Tanto para realizar a parte de gestão de um negócio, quanto para analisar um potencial investimento, avaliar os dados financeiros de uma empresa é um passo importante, sendo que entre os vários, o passivo não circulante merece destaque.

O que não é à toa, afinal o passivo não circulante de uma empresa representa os custos, operações e dívidas que uma empresa deve pagar no longo prazo.

Ou seja, este é o indicador que aponta os passivos que a empresa deve quitar em um período superior a um ano.

Com isso, este se torna um dado útil para entender as projeções apresentadas por uma empresa e, especialmente, sua capacidade de crescimento e expansão.

Afinal, estes são fatores relevantes para negócios que buscam se manter em ativa e ser competitivos no mercado.

Na prática, contudo, antes de entender o que é o passivo não circulante de uma empresa, vale introduzir a definição de passivo para contabilidade.

O que é um passivo

Em síntese, o passivo é o termo utilizado para demonstrar, no Balanço Patrimonial de uma empresa, quais são as operações, gastos, custos e dívidas que um negócio possui.

Com isso, este indicador pode ser encarado como o saldo redutor dos lucros e do valor do patrimônio de uma empresa.

Ou seja, quanto maior for o passivo apresentado por um negócio, menor será seu lucro.

Ainda é importante observar que na formação deste indicador, estão gastos como, por exemplo:

  • Contas correntes – água, luz, internet, entre outros;
  • Pagamento de fornecedores e prestadores de serviços;
  • Gastos trabalhistas – salário dos funcionários, Fundo de Garantia por Tempo e Serviço (FGTS), Instituto Nacional do Seguro Social (INSS), entre outros;
  • Obrigações fiscais – impostos federais, estaduais e municipais, como, Como exemplo, o Imposto Sobre Propriedade Territorial Urbana (IPTU).

Em uma análise financeira, ou seja, o passivo de uma empresa é composto por todos os gastos e custos que envolvem um negócio.

Não à toa, este é um dos indicadores mais úteis de se utilizar no momento de analisar a saúde financeira de uma empresa.

Assim, torna- se ainda mais importante entender o passivo não circulante e como este dado é formado.

O que compõem o passivo não circulante

Como apontado anteriormente no texto, o passivo não circulante é referente a todas as dívidas, gastos, custos e operações que a empresa deve pagar no longo prazo.

Com isso, é possível elencar três itens contábeis que se encaixam como o passivo não circulante de uma companhia.

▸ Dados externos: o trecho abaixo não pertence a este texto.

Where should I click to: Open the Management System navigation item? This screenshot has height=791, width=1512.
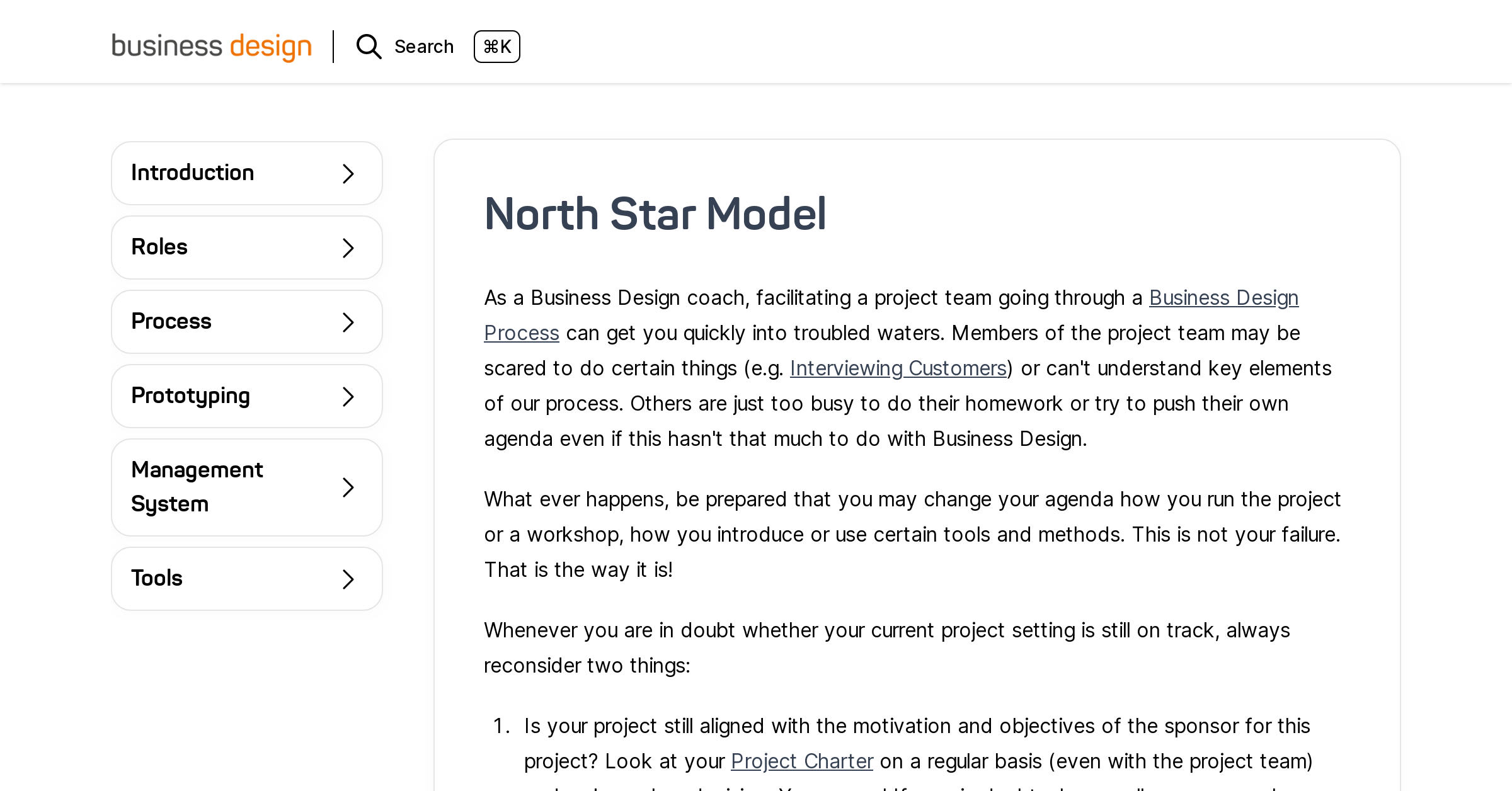point(247,487)
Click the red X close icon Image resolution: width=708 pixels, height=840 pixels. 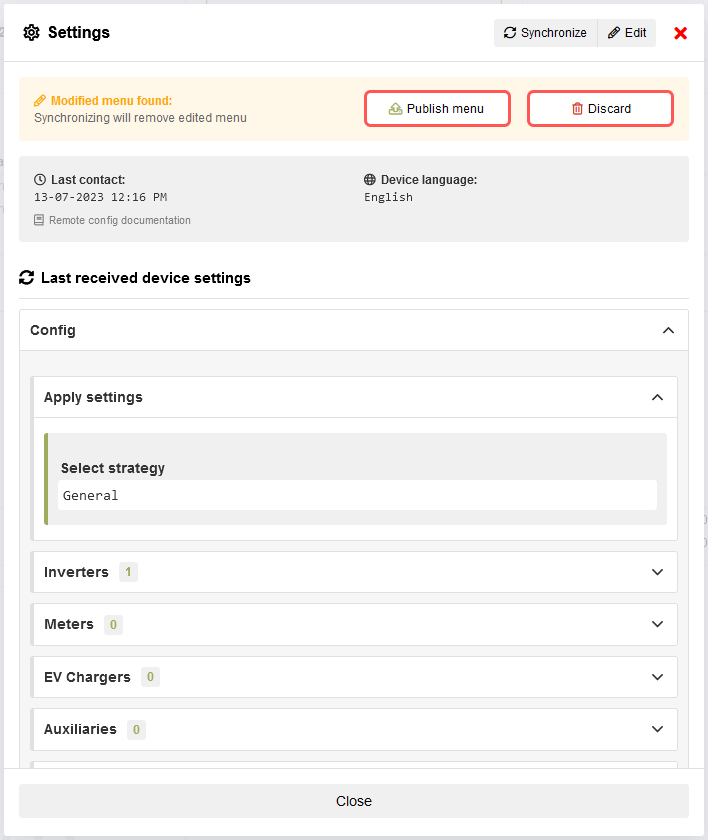pos(681,33)
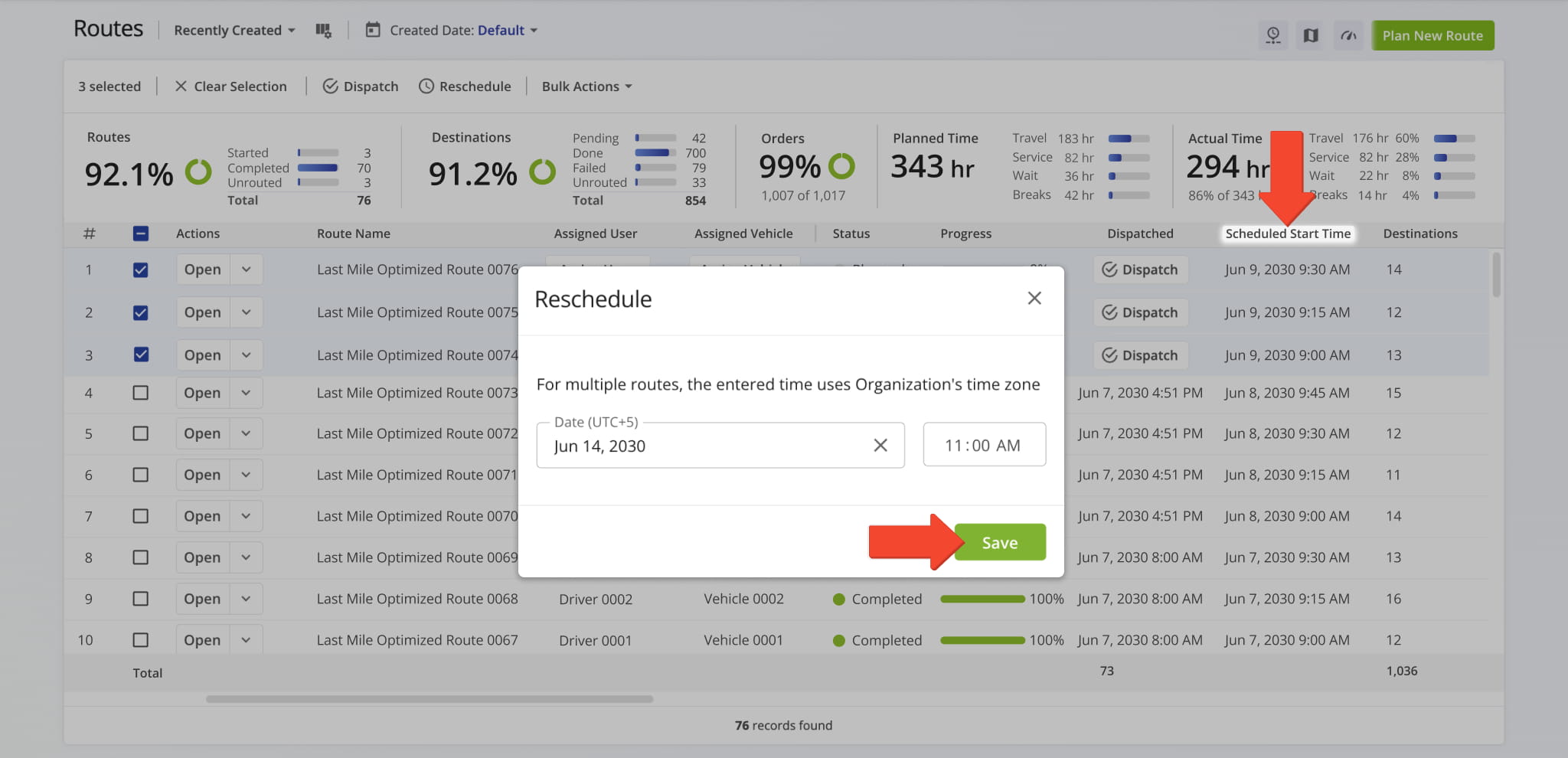Click the location pin tracking icon

(x=1273, y=36)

São eles:

  • Impostos a pagar;
  • Provisões de contingência;
  • Dívidas ligados a instituições financeiras, como empréstimos e financiamentos.

No dia a dia do mercado, ou seja, neste indicador estão presentes dados referentes a três dos itens mais relevantes existentes na contabilidade de uma empresa.

Ainda mais quando analisado que estes itens são importantes para que a empresa mantenha suas atividades e, em simultâneo, consiga realizar projeções para crescer.

Relevância do passivo não circulante

O passivo não circulante da empresa é útil tanto para criação de estratégias de crescimento, quanto para atrair investidores.

Afinal, ao analisar os passivos de longo prazo que uma empresa possui, entender a saúde financeira do negócio e a possibilidade de expansão se torna uma atividade possível.

Outro ponto relevante é que, empresas que conseguem controlar este indicador tendem a atrair investidores, especialmente aqueles que buscam investir pensando no longo prazo.

Assim, o passivo não circulante é um indicador de importância na contabilidade que o negócio possui.